Exercise
Within the records, find every line that includes the word "will" and copy it.

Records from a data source
[Start of Attachment]

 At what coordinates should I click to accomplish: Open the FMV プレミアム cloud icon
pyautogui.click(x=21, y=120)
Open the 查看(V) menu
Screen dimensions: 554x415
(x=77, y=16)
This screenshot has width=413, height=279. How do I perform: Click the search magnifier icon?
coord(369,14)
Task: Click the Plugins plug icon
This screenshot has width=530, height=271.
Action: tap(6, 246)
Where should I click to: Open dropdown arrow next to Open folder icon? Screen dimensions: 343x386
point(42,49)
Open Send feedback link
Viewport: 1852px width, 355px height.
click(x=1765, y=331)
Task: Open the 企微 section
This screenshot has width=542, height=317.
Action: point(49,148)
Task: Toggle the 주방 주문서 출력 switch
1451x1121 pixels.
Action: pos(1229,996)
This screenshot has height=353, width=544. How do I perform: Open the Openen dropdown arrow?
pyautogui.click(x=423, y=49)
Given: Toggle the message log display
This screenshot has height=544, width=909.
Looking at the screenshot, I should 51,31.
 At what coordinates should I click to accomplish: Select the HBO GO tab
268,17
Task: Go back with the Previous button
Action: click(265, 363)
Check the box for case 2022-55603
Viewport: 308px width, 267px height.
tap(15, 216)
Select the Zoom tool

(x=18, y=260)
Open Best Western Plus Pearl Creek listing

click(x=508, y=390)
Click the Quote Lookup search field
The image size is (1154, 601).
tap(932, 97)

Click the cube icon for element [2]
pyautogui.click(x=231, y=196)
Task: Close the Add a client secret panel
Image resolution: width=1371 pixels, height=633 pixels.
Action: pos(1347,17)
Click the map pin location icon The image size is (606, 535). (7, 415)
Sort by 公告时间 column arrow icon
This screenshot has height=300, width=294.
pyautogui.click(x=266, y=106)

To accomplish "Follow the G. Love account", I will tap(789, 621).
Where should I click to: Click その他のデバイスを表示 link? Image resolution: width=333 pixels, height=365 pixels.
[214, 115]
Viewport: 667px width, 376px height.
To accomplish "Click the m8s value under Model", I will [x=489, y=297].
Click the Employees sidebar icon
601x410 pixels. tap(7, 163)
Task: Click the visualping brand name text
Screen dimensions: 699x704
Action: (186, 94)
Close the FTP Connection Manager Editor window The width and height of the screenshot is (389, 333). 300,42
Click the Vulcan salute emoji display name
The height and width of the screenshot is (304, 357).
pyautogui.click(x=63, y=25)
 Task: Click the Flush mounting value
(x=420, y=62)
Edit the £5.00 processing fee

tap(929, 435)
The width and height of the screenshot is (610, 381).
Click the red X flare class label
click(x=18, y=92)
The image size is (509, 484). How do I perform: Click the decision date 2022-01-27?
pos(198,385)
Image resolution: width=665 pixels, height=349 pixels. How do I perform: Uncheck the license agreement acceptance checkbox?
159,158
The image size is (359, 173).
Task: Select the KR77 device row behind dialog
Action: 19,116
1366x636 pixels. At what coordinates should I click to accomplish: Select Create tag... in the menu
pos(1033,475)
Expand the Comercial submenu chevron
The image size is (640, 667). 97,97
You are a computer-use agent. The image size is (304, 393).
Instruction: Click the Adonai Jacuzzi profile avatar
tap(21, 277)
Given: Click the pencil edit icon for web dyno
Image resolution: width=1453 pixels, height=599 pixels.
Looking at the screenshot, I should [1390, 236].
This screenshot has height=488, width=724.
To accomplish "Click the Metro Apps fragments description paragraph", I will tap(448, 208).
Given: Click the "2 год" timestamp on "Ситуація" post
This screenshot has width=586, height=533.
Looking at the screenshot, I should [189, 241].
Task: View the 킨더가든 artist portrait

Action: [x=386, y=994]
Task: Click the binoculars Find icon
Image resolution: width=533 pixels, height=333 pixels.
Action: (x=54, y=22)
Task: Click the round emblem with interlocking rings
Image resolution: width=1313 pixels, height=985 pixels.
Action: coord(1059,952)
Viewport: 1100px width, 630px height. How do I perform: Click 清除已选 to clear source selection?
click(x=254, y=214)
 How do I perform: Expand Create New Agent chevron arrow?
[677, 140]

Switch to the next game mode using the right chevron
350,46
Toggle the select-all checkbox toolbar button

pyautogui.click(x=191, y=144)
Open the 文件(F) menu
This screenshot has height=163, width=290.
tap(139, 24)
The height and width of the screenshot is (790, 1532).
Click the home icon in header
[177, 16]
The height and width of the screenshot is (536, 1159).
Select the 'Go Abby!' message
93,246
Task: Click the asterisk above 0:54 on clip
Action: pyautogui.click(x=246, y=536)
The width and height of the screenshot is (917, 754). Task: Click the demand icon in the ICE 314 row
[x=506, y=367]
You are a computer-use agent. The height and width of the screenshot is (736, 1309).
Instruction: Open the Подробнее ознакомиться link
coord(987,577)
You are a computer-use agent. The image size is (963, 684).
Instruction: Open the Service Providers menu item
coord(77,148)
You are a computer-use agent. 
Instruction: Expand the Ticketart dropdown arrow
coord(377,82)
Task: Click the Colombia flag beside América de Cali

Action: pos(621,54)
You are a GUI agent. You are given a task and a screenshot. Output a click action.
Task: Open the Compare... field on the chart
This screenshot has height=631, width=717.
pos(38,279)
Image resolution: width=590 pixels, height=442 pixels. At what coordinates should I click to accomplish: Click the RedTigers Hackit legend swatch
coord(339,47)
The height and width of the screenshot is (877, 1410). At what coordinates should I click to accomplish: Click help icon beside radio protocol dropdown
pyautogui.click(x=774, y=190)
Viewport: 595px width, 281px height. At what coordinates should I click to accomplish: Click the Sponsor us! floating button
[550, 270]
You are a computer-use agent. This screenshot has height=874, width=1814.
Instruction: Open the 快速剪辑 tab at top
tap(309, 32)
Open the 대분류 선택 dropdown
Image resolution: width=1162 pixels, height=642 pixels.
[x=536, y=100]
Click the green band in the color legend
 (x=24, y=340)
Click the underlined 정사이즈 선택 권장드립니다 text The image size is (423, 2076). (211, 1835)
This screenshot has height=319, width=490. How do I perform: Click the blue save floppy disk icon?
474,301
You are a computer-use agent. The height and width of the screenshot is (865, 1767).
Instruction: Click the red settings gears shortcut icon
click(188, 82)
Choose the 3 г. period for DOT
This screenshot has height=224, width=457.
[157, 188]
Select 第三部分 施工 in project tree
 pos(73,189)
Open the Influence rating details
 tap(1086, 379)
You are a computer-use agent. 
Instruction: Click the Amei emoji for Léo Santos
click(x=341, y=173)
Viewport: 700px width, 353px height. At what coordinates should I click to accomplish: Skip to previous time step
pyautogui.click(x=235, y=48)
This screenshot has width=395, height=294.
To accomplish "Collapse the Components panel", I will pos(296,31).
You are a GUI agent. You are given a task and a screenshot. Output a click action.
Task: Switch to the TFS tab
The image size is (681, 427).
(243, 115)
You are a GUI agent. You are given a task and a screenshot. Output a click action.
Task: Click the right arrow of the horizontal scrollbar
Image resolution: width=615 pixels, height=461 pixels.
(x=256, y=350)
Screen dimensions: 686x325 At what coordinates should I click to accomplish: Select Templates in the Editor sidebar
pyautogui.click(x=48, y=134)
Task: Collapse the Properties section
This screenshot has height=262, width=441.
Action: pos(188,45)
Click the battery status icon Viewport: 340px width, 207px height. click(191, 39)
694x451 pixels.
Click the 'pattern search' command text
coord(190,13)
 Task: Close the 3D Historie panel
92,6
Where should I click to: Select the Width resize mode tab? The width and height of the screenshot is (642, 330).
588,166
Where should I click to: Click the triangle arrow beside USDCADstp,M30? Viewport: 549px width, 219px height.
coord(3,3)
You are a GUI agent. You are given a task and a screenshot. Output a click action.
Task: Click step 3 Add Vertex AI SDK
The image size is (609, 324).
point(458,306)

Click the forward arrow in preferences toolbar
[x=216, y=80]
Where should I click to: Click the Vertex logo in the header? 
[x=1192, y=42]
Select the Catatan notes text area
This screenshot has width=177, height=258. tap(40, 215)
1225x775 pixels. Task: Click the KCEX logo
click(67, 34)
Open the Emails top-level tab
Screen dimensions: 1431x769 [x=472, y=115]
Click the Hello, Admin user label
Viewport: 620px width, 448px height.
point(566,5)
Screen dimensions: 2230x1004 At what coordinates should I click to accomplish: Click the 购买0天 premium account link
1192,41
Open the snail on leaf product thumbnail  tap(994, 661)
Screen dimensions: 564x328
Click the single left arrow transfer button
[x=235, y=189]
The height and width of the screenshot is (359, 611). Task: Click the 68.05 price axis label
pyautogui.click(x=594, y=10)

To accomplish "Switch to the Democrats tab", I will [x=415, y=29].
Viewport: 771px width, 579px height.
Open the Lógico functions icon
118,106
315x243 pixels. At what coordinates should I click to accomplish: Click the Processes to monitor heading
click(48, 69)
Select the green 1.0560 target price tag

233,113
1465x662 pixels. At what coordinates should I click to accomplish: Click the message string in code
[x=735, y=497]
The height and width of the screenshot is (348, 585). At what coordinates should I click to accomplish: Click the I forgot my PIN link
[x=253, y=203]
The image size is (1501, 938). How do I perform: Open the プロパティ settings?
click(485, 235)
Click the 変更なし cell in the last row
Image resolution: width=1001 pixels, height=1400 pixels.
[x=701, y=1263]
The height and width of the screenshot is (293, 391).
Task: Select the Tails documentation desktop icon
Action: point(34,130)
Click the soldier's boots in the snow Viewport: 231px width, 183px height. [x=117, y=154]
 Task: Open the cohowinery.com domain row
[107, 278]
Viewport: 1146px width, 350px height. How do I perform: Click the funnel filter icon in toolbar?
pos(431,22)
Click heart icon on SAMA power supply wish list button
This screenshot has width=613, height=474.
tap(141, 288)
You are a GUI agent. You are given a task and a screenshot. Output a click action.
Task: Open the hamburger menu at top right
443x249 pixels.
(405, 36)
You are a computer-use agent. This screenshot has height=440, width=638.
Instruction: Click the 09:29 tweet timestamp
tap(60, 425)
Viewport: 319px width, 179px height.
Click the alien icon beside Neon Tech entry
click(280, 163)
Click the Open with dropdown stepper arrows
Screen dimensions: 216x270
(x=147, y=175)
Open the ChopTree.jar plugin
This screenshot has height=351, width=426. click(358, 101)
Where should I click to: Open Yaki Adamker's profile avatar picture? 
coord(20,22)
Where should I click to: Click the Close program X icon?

[End of Attachment]

Result for this task
To accomplish "Follow the G. Love account", I will tap(789, 621).
To accomplish "Click the m8s value under Model", I will [x=489, y=297].
To accomplish "Click the Metro Apps fragments description paragraph", I will tap(448, 208).
To accomplish "Collapse the Components panel", I will pos(296,31).
To accomplish "Switch to the Democrats tab", I will [x=415, y=29].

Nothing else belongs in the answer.